### What you have to do
Would you please print exactly the lines that run from the one with "You are a computer-use" to the last line of the data, both included, without any pictures?

START Source records

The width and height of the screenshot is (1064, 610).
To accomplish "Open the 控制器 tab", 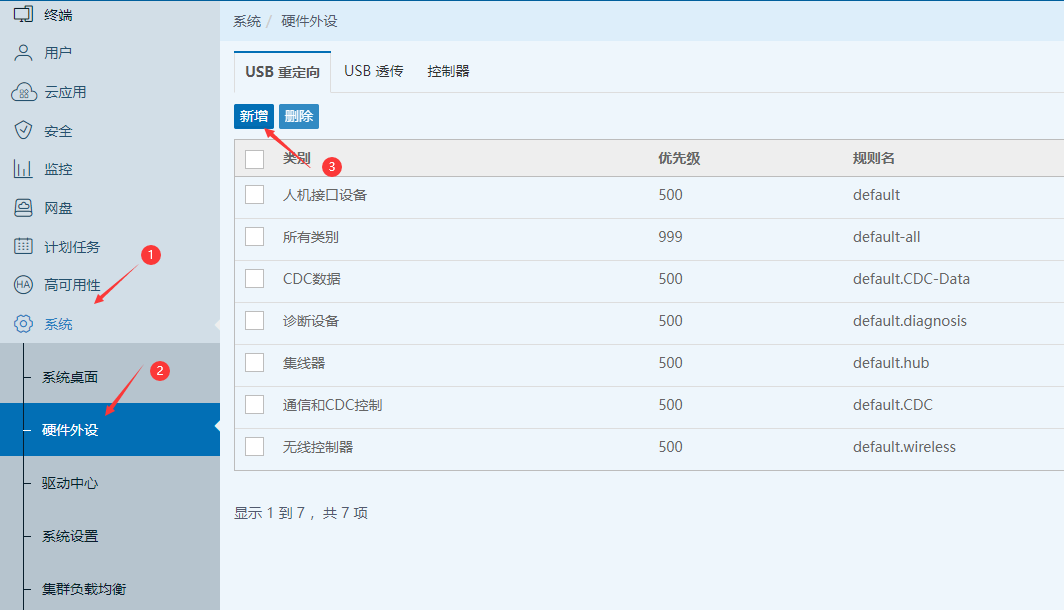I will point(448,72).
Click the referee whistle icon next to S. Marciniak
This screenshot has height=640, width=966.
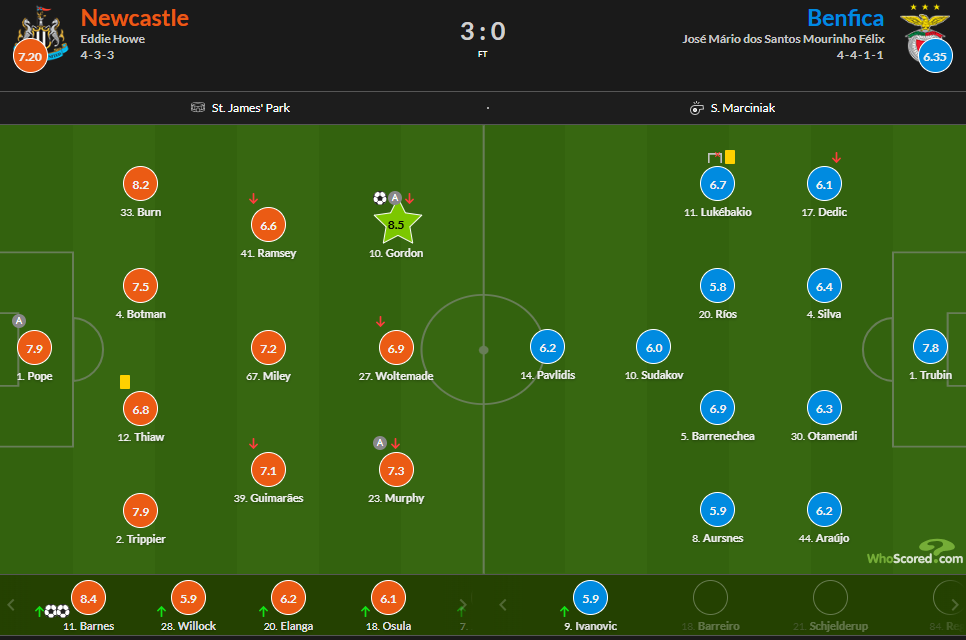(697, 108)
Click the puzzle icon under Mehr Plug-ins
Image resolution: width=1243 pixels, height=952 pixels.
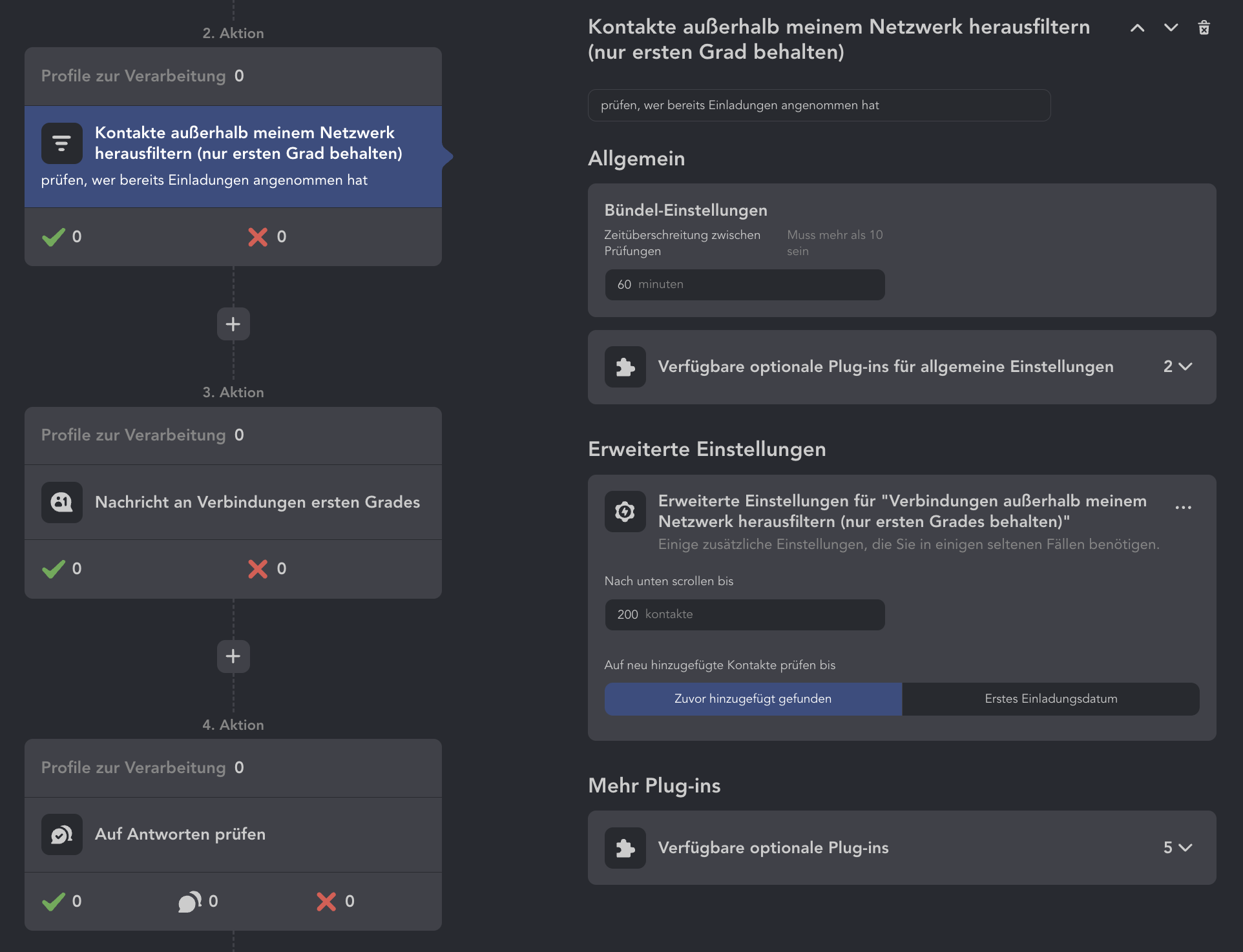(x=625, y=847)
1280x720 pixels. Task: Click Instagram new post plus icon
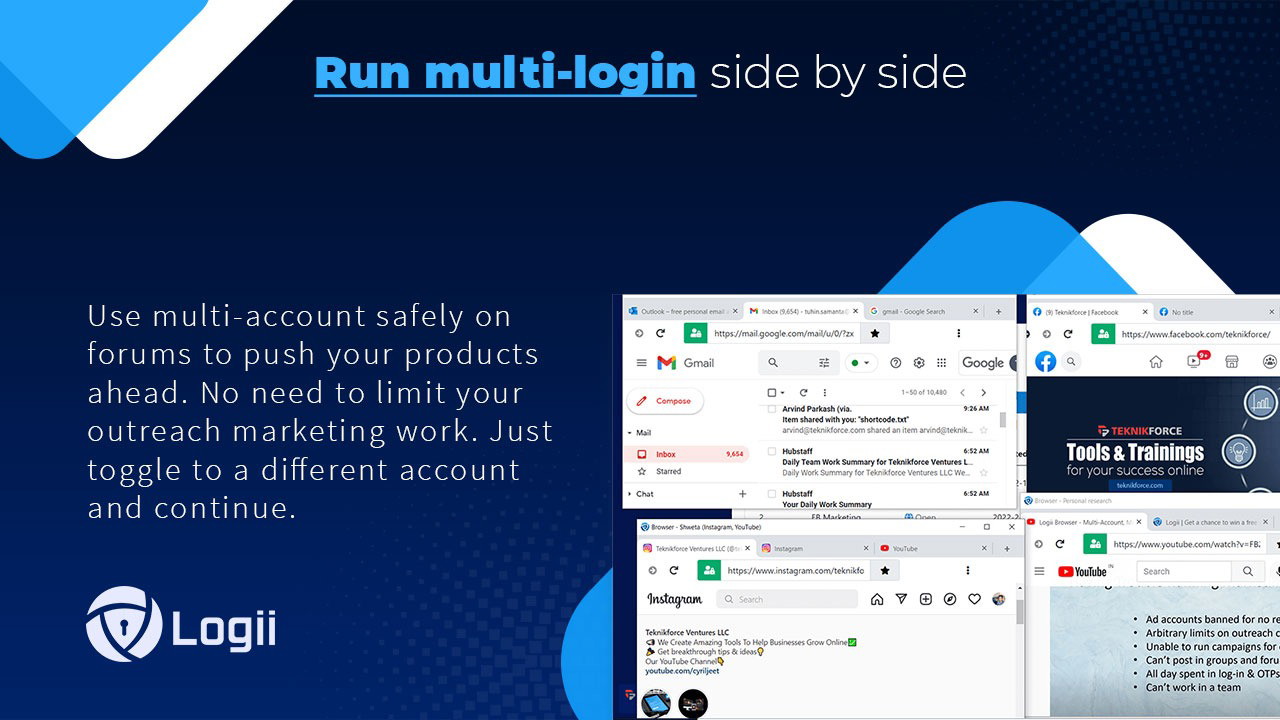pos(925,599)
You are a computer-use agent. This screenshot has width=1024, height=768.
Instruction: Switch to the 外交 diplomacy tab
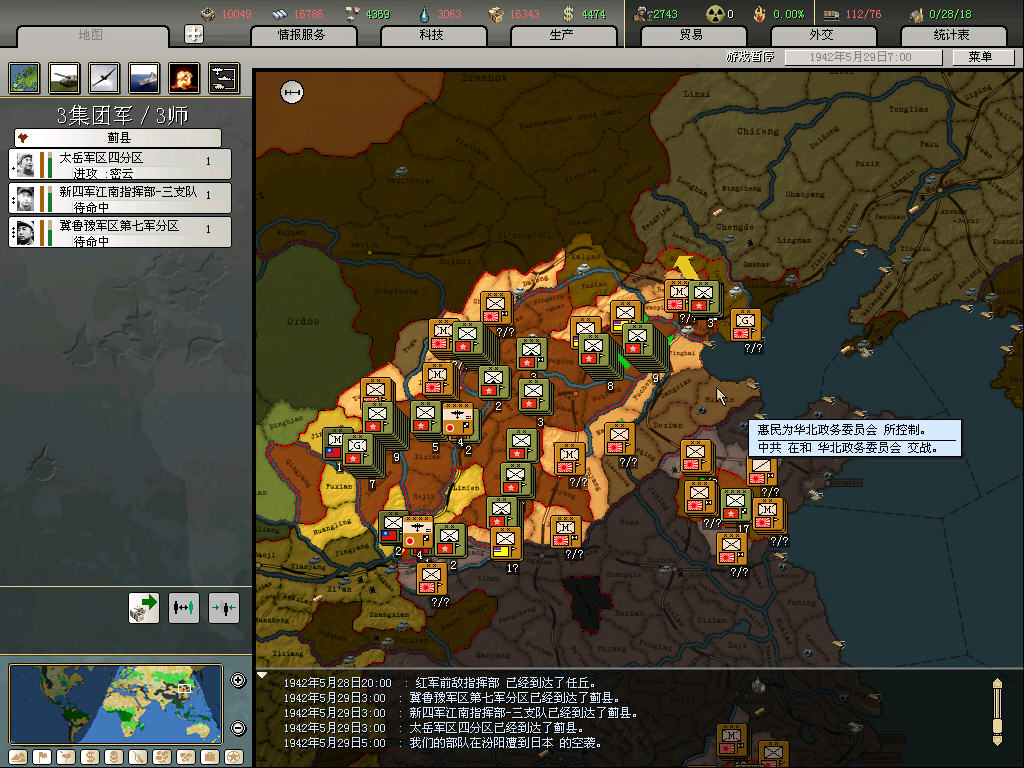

END Source records

### Written answer
You are a computer-use agent. This screenshot has width=1024, height=768.
Instruction: Switch to the 外交 diplomacy tab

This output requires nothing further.